◆ TASK STATEMENT
All that should appear is the run of lines from the one containing "Buy FM21 (105, 2502)" through the end of the records, each repeated exactly.
::::::::
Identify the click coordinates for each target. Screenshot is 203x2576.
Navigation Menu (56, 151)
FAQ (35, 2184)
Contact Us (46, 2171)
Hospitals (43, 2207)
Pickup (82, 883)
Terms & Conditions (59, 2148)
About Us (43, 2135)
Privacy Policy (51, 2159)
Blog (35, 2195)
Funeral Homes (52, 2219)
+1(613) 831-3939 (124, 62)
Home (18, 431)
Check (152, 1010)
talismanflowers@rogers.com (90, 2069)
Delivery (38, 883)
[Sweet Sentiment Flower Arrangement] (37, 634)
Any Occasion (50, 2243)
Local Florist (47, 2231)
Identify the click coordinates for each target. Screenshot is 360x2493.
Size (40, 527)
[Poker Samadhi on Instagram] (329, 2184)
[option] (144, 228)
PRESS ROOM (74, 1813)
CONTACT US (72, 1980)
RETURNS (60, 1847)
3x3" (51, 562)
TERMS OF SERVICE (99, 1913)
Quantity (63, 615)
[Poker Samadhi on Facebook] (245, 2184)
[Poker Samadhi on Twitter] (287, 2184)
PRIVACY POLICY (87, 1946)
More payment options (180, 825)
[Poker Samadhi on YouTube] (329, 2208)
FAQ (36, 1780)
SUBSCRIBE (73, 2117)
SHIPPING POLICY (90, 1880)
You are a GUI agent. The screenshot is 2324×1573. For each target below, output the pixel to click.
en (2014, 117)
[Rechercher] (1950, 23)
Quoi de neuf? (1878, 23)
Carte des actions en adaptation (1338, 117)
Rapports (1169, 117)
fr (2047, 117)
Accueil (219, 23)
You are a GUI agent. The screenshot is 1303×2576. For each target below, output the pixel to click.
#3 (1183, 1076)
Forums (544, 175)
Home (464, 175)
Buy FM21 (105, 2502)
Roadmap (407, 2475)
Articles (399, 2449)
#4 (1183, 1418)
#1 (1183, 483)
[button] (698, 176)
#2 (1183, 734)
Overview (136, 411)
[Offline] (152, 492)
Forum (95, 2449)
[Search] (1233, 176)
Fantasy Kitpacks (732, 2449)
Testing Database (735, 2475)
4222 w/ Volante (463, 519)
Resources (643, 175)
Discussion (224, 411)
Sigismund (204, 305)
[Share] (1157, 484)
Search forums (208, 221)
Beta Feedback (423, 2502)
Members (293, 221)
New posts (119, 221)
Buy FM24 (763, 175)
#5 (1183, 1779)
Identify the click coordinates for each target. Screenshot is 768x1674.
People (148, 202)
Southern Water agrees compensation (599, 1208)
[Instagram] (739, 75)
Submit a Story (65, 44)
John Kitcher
::::::::
◆ RESULT FOR THIS EXERCISE
Buy FM21 (105, 2502)
Roadmap (407, 2475)
Articles (399, 2449)
#4 (1183, 1418)
#1 (1183, 483)
[button] (698, 176)
#2 (1183, 734)
Overview (136, 411)
[Offline] (152, 492)
Forum (95, 2449)
[Search] (1233, 176)
Fantasy Kitpacks (732, 2449)
Testing Database (735, 2475)
4222 w/ Volante (463, 519)
Resources (643, 175)
Discussion (224, 411)
Sigismund (204, 305)
[Share] (1157, 484)
Search forums (208, 221)
Beta Feedback (423, 2502)
Members (293, 221)
New posts (119, 221)
Buy FM24 (763, 175)
#5 (1183, 1779)
Identify the click coordinates for each target. Screenshot is 768x1674.
People (148, 202)
Southern Water agrees compensation (599, 1208)
[Instagram] (739, 75)
Submit a Story (65, 44)
John Kitcher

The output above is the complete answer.